> [Action item] Write out the full listing exactly as it appears below.

> [Exercise materials]
== Segment start ==

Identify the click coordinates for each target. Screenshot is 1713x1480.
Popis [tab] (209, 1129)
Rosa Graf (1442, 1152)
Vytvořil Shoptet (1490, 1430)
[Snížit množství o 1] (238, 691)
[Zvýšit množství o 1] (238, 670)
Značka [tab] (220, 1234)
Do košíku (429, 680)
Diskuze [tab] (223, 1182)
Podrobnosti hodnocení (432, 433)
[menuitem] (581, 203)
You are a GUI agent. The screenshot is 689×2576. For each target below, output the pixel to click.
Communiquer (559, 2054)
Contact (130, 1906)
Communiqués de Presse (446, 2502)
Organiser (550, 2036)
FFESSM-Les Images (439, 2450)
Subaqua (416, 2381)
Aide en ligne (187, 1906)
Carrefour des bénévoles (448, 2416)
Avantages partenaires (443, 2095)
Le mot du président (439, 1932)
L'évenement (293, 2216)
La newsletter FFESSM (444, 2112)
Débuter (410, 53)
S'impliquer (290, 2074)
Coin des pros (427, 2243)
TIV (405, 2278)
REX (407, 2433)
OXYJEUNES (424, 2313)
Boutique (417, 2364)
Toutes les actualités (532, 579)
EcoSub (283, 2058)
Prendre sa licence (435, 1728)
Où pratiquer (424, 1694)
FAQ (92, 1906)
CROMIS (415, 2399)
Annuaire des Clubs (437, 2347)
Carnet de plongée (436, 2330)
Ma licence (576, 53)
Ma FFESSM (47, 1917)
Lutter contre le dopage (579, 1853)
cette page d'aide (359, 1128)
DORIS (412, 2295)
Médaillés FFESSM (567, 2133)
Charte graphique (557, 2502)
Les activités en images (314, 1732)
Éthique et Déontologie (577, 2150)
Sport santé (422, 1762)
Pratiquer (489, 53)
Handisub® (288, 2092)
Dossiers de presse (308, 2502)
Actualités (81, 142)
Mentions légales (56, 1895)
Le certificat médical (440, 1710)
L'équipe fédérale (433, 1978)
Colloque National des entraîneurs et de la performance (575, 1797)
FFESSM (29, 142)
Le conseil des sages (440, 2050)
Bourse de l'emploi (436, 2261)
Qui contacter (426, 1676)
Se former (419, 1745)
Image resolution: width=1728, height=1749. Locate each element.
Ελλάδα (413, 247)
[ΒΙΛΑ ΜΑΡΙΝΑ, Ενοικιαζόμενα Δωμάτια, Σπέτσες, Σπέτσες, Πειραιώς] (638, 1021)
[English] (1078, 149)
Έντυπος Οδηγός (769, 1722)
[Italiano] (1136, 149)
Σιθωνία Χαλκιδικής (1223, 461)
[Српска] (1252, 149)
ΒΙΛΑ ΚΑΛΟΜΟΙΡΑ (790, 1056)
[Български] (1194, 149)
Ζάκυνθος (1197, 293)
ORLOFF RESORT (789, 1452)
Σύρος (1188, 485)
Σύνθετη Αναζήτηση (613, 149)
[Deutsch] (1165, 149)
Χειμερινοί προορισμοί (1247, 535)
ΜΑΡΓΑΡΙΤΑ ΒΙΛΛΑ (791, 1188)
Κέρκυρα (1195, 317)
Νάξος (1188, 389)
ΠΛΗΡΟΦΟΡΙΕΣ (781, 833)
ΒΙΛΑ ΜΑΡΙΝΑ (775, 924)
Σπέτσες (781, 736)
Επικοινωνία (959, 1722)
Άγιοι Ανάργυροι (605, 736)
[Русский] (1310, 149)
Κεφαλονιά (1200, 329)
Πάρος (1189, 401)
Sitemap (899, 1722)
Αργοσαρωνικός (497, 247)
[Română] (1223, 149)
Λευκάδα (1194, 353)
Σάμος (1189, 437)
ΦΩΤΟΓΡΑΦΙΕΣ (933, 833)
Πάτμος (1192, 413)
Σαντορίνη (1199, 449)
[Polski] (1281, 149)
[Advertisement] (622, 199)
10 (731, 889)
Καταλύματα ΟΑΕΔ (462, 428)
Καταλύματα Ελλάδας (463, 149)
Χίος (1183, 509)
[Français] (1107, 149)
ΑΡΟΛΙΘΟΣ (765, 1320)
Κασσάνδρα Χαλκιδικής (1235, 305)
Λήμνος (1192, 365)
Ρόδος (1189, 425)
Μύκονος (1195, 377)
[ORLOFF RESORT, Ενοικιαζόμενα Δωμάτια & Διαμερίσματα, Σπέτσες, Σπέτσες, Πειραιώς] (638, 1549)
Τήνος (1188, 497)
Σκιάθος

== Segment end ==

> [Result of the exercise]
Identify the click coordinates for each target. Screenshot is 1713x1480.
Popis [tab] (209, 1129)
Rosa Graf (1442, 1152)
Vytvořil Shoptet (1490, 1430)
[Snížit množství o 1] (238, 691)
[Zvýšit množství o 1] (238, 670)
Značka [tab] (220, 1234)
Do košíku (429, 680)
Diskuze [tab] (223, 1182)
Podrobnosti hodnocení (432, 433)
[menuitem] (581, 203)
You are a GUI agent. The screenshot is 689×2576. For each target below, output the pixel to click.
Communiquer (559, 2054)
Contact (130, 1906)
Communiqués de Presse (446, 2502)
Organiser (550, 2036)
FFESSM-Les Images (439, 2450)
Subaqua (416, 2381)
Aide en ligne (187, 1906)
Carrefour des bénévoles (448, 2416)
Avantages partenaires (443, 2095)
Le mot du président (439, 1932)
L'évenement (293, 2216)
La newsletter FFESSM (444, 2112)
Débuter (410, 53)
S'impliquer (290, 2074)
Coin des pros (427, 2243)
TIV (405, 2278)
REX (407, 2433)
OXYJEUNES (424, 2313)
Boutique (417, 2364)
Toutes les actualités (532, 579)
EcoSub (283, 2058)
Prendre sa licence (435, 1728)
Où pratiquer (424, 1694)
FAQ (92, 1906)
CROMIS (415, 2399)
Annuaire des Clubs (437, 2347)
Carnet de plongée (436, 2330)
Ma licence (576, 53)
Ma FFESSM (47, 1917)
Lutter contre le dopage (579, 1853)
cette page d'aide (359, 1128)
DORIS (412, 2295)
Médaillés FFESSM (567, 2133)
Charte graphique (557, 2502)
Les activités en images (314, 1732)
Éthique et Déontologie (577, 2150)
Sport santé (422, 1762)
Pratiquer (489, 53)
Handisub® (288, 2092)
Dossiers de presse (308, 2502)
Actualités (81, 142)
Mentions légales (56, 1895)
Le certificat médical (440, 1710)
L'équipe fédérale (433, 1978)
Colloque National des entraîneurs et de la performance (575, 1797)
FFESSM (29, 142)
Le conseil des sages (440, 2050)
Bourse de l'emploi (436, 2261)
Qui contacter (426, 1676)
Se former (419, 1745)
Image resolution: width=1728, height=1749. Locate each element.
Ελλάδα (413, 247)
[ΒΙΛΑ ΜΑΡΙΝΑ, Ενοικιαζόμενα Δωμάτια, Σπέτσες, Σπέτσες, Πειραιώς] (638, 1021)
[English] (1078, 149)
Έντυπος Οδηγός (769, 1722)
[Italiano] (1136, 149)
Σιθωνία Χαλκιδικής (1223, 461)
[Српска] (1252, 149)
ΒΙΛΑ ΚΑΛΟΜΟΙΡΑ (790, 1056)
[Български] (1194, 149)
Ζάκυνθος (1197, 293)
ORLOFF RESORT (789, 1452)
Σύρος (1188, 485)
Σύνθετη Αναζήτηση (613, 149)
[Deutsch] (1165, 149)
Χειμερινοί προορισμοί (1247, 535)
ΜΑΡΓΑΡΙΤΑ ΒΙΛΛΑ (791, 1188)
Κέρκυρα (1195, 317)
Νάξος (1188, 389)
ΠΛΗΡΟΦΟΡΙΕΣ (781, 833)
ΒΙΛΑ ΜΑΡΙΝΑ (775, 924)
Σπέτσες (781, 736)
Επικοινωνία (959, 1722)
Άγιοι Ανάργυροι (605, 736)
[Русский] (1310, 149)
Κεφαλονιά (1200, 329)
Πάρος (1189, 401)
Sitemap (899, 1722)
Αργοσαρωνικός (497, 247)
[Română] (1223, 149)
Λευκάδα (1194, 353)
Σάμος (1189, 437)
ΦΩΤΟΓΡΑΦΙΕΣ (933, 833)
Πάτμος (1192, 413)
Σαντορίνη (1199, 449)
[Polski] (1281, 149)
[Advertisement] (622, 199)
10 (731, 889)
Καταλύματα ΟΑΕΔ (462, 428)
Καταλύματα Ελλάδας (463, 149)
Χίος (1183, 509)
[Français] (1107, 149)
ΑΡΟΛΙΘΟΣ (765, 1320)
Κασσάνδρα Χαλκιδικής (1235, 305)
Λήμνος (1192, 365)
Ρόδος (1189, 425)
Μύκονος (1195, 377)
[ORLOFF RESORT, Ενοικιαζόμενα Δωμάτια & Διαμερίσματα, Σπέτσες, Σπέτσες, Πειραιώς] (638, 1549)
Τήνος (1188, 497)
Σκιάθος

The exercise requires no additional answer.